--- START ---
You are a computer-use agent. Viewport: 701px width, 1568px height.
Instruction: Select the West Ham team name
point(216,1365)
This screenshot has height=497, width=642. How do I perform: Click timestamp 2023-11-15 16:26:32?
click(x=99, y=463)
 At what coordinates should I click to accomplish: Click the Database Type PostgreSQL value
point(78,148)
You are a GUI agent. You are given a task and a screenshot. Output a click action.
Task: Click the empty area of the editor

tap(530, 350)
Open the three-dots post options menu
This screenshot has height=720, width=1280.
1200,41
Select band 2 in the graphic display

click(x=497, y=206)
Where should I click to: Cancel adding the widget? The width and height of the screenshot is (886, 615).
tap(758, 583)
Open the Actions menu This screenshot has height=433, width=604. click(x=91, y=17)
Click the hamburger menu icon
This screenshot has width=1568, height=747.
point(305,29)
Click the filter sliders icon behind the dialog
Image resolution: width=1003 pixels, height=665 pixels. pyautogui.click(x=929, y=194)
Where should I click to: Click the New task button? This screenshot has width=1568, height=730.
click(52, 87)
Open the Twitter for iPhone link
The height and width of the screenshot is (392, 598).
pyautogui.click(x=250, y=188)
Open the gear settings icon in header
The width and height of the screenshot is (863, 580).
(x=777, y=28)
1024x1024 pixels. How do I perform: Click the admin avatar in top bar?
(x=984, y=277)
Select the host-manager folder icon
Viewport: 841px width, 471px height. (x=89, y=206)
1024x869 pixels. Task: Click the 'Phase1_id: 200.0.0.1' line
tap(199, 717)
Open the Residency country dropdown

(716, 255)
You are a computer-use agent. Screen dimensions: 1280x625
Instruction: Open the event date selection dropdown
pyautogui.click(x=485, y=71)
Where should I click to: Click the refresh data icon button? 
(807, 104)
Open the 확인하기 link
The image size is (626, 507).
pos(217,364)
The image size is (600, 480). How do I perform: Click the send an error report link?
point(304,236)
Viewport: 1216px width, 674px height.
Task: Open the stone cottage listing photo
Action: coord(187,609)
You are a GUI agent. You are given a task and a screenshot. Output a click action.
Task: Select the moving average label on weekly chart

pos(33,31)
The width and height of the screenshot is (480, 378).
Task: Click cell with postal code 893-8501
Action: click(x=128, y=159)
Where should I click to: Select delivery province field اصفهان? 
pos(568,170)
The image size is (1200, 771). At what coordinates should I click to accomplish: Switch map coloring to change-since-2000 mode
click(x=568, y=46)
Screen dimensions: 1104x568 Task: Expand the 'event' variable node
--- END ---
__Task statement__. Transcribe each line of the listing exactly.

__Answer to this exercise__.
You are a computer-use agent. Viewport: 701px width, 1568px height.
Instruction: Select the West Ham team name
point(216,1365)
This screenshot has height=497, width=642. How do I perform: Click timestamp 2023-11-15 16:26:32?
click(x=99, y=463)
 At what coordinates should I click to accomplish: Click the Database Type PostgreSQL value
point(78,148)
You are a GUI agent. You are given a task and a screenshot. Output a click action.
Task: Click the empty area of the editor

tap(530, 350)
Open the three-dots post options menu
This screenshot has height=720, width=1280.
1200,41
Select band 2 in the graphic display

click(x=497, y=206)
Where should I click to: Cancel adding the widget? The width and height of the screenshot is (886, 615).
tap(758, 583)
Open the Actions menu This screenshot has height=433, width=604. click(x=91, y=17)
Click the hamburger menu icon
This screenshot has width=1568, height=747.
point(305,29)
Click the filter sliders icon behind the dialog
Image resolution: width=1003 pixels, height=665 pixels. pyautogui.click(x=929, y=194)
Where should I click to: Click the New task button? This screenshot has width=1568, height=730.
click(52, 87)
Open the Twitter for iPhone link
The height and width of the screenshot is (392, 598).
pyautogui.click(x=250, y=188)
Open the gear settings icon in header
The width and height of the screenshot is (863, 580).
(x=777, y=28)
1024x1024 pixels. How do I perform: Click the admin avatar in top bar?
(x=984, y=277)
Select the host-manager folder icon
Viewport: 841px width, 471px height. (x=89, y=206)
1024x869 pixels. Task: Click the 'Phase1_id: 200.0.0.1' line
tap(199, 717)
Open the Residency country dropdown

(716, 255)
You are a computer-use agent. Screen dimensions: 1280x625
Instruction: Open the event date selection dropdown
pyautogui.click(x=485, y=71)
Where should I click to: Click the refresh data icon button? 
(807, 104)
Open the 확인하기 link
The image size is (626, 507).
pos(217,364)
The image size is (600, 480). How do I perform: Click the send an error report link?
point(304,236)
Viewport: 1216px width, 674px height.
Task: Open the stone cottage listing photo
Action: coord(187,609)
You are a GUI agent. You are given a task and a screenshot. Output a click action.
Task: Select the moving average label on weekly chart

pos(33,31)
The width and height of the screenshot is (480, 378).
Task: Click cell with postal code 893-8501
Action: click(x=128, y=159)
Where should I click to: Select delivery province field اصفهان? 
pos(568,170)
The image size is (1200, 771). At what coordinates should I click to accomplish: Switch map coloring to change-since-2000 mode
click(x=568, y=46)
Screen dimensions: 1104x568 Task: Expand the 'event' variable node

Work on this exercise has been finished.